Bile acids (BAs) are involved in cholesterol metabolism and facilitate digestion and absorption of dietary lipids. During the last years it became clear that BAs function as signalling molecules in several metabolic pathways. Especially in the liver BAs affect insulin action and thus interfere with glucose homeostasis.

We studied the effects of BAs on stimulus-secretion coupling to test whether BAs directly influence pancreatic beta cell function.

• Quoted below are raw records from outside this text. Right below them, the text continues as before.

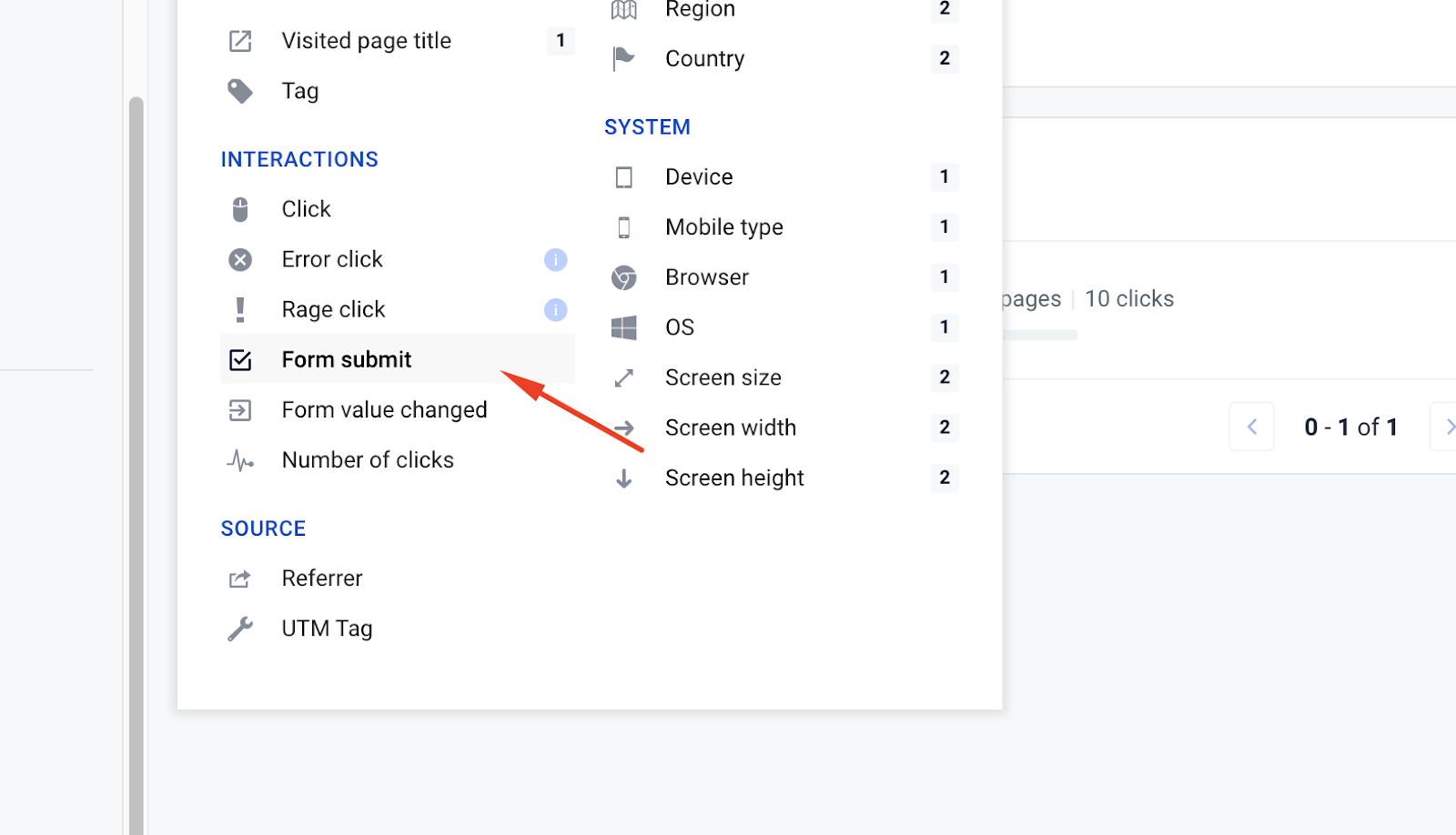
Task: Pick the Screen size filter option
Action: pyautogui.click(x=723, y=377)
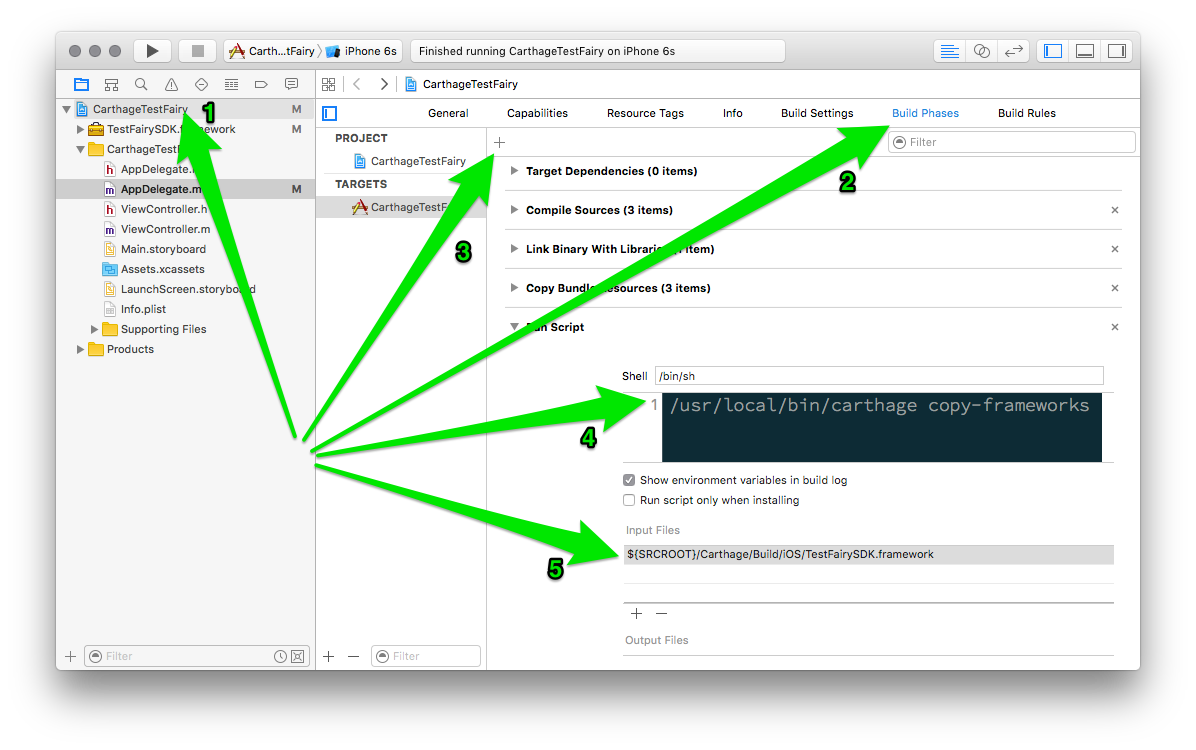Switch to the Build Settings tab
1196x750 pixels.
click(817, 113)
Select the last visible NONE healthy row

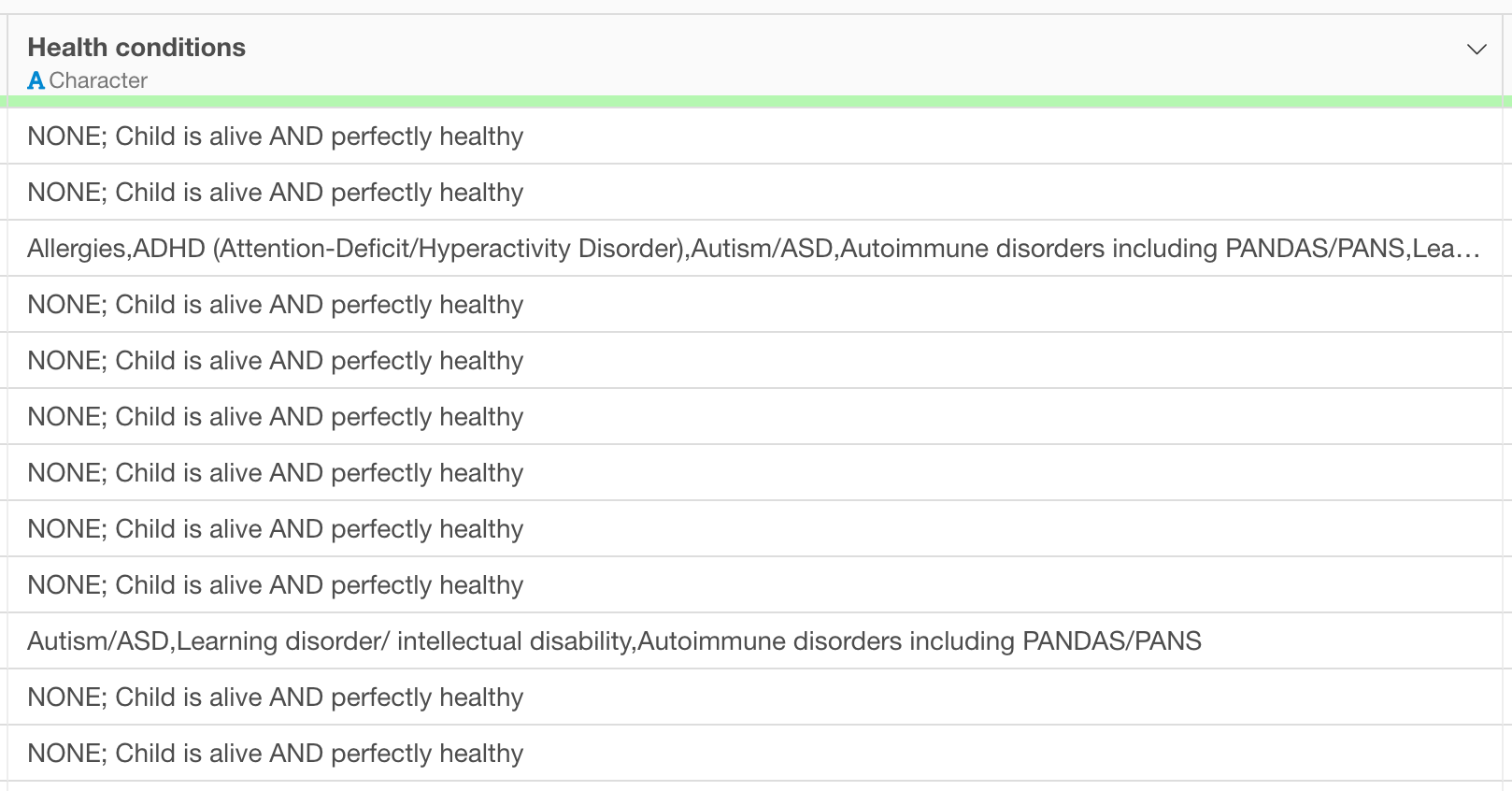tap(754, 754)
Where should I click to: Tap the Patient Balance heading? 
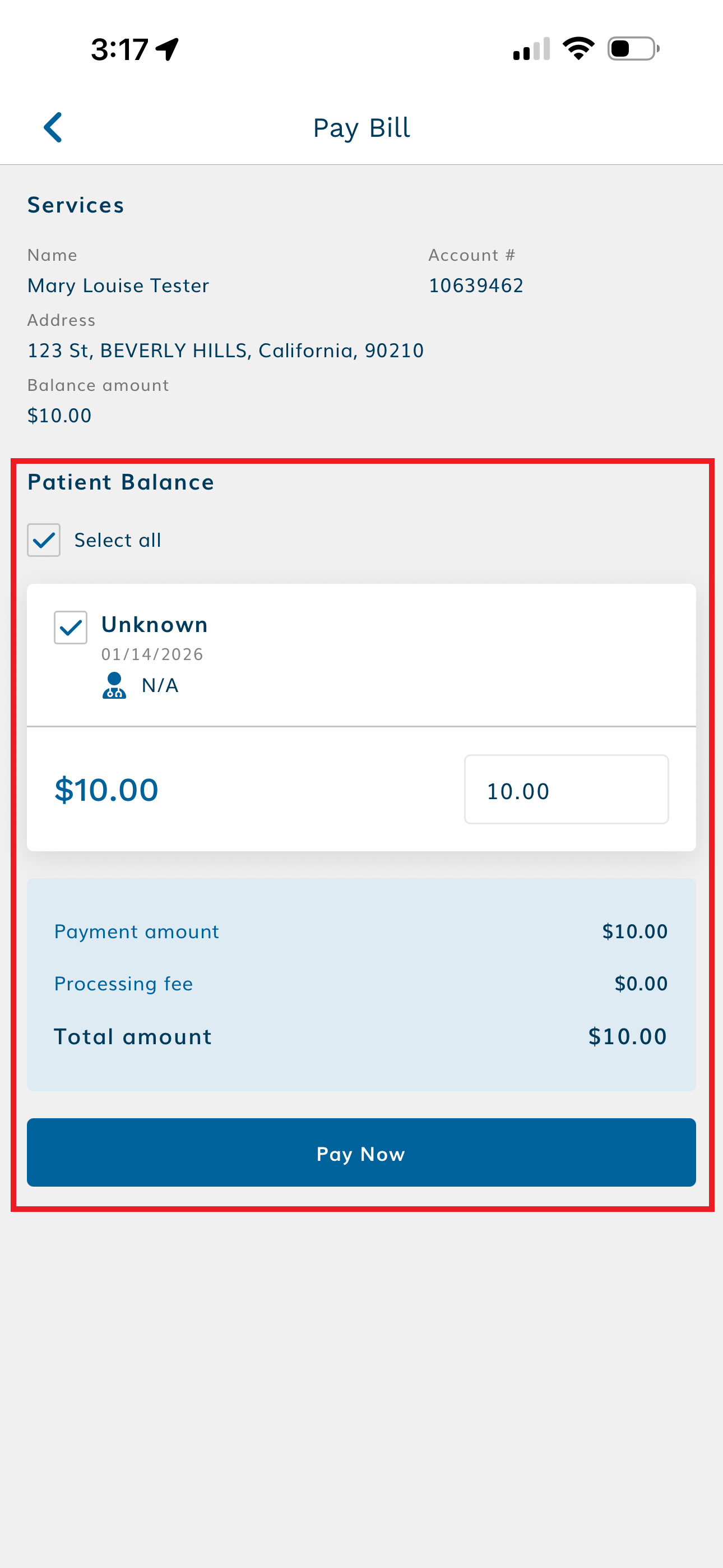[x=121, y=482]
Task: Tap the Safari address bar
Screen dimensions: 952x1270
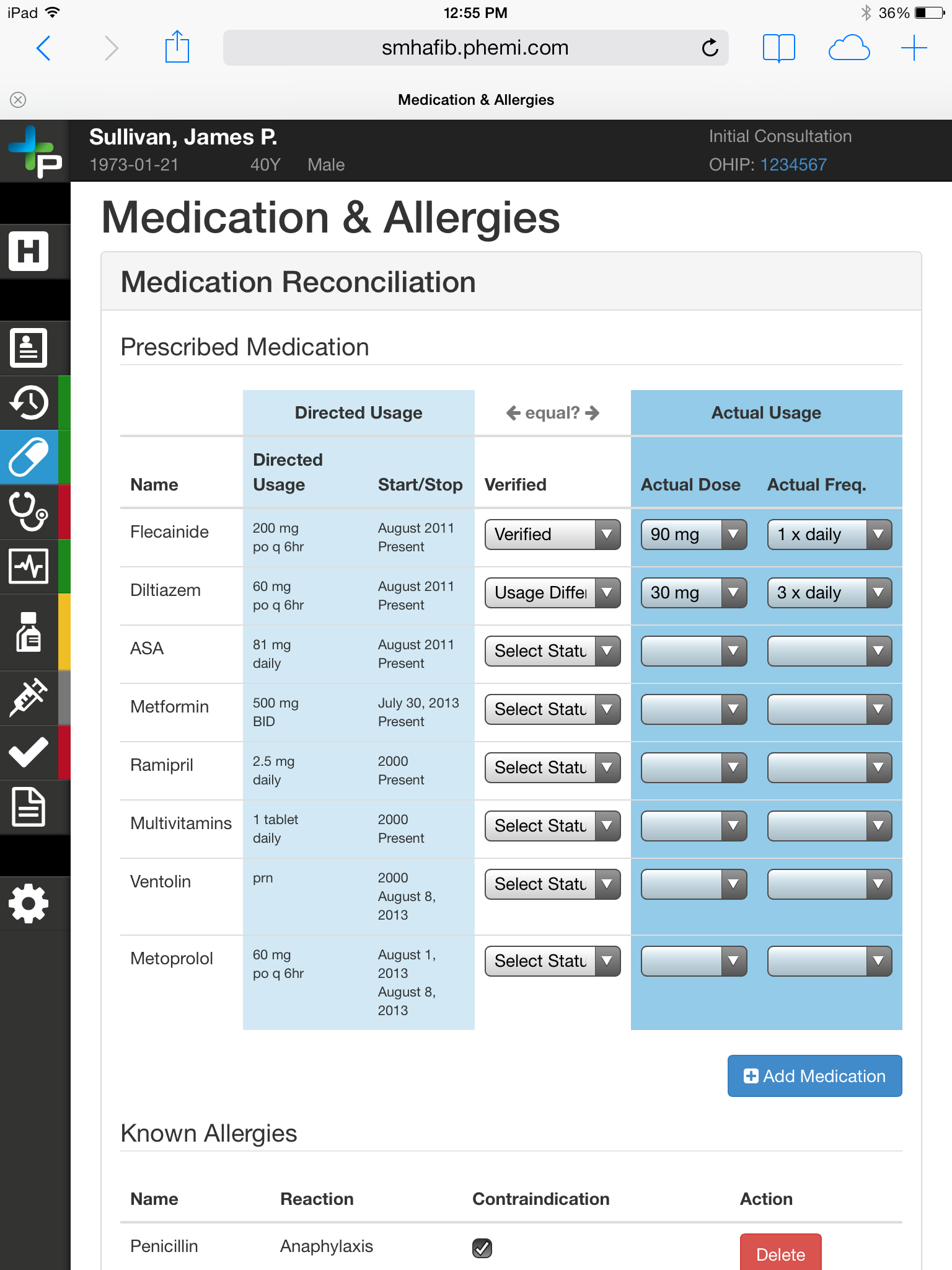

Taurochenodeoxycholic acid (Ta) at a low concentration (500 nM) yielded a significant increase of the cytosolic Ca²⁺ concentration ([Ca²⁺]_c) (239% 56%, n=9, p<0,05) in isolated islet cells perifused with 15 mM glucose. In addition, Ta (10 mM) induced oscillations in [Ca²⁺]_c (n=5) at a sub-threshold glucose concentration (5 mM). Experiments with the SERCA blocker thapsigargin did not affect the Ta-induced rise in [Ca²⁺]_c (n=5), but the L-type Ca²⁺ channel blocker nifedipine completely suppressed it (n=4). This denotes that Ta activates Ca²⁺ influx. To analyse the mechanism underlying the Ta-induced rise in [Ca²⁺]_c we tested the influence of Ta on the membrane potential (Vm). Decreasing the glucose concentration from 10 mM to 6 mM hyperpolarized Vm and action potentials ceased. The subsequent addition of Ta (10 mM) depolarized Vm and action potentials reappeared (n=8, p<0,001). Since BAs are ligands of the nuclear farnesoid X receptor (FXR), we tested whether the effects of Ta on beta cell stimulus-secretion coupling are mediated by this receptor. The specific FXR agonist GW4064 had very similar effects as Ta and acted in the same concentration range. GW4064 (500 nM) increased [Ca²⁺]_c (197% 19%, n=13, p<0,001) at a supra-threshold glucose concentration (15 mM). The stimulating effects of Ta and GW4064 on [Ca²⁺]_c (15 mM glucose) could be blocked by the FXR antagonist guggulsterone (n=9 and n=5, respectively). Similar to Ta, GW4064 (10 mM) induced action potentials at a sub-threshold glucose concentration (6–7 mM) (n=7).

We conclude that BAs at physiologic concentrations interfere with stimulus-secretion coupling pointing to a new signalling pathway in beta cells possibly mediated by the FXR receptor.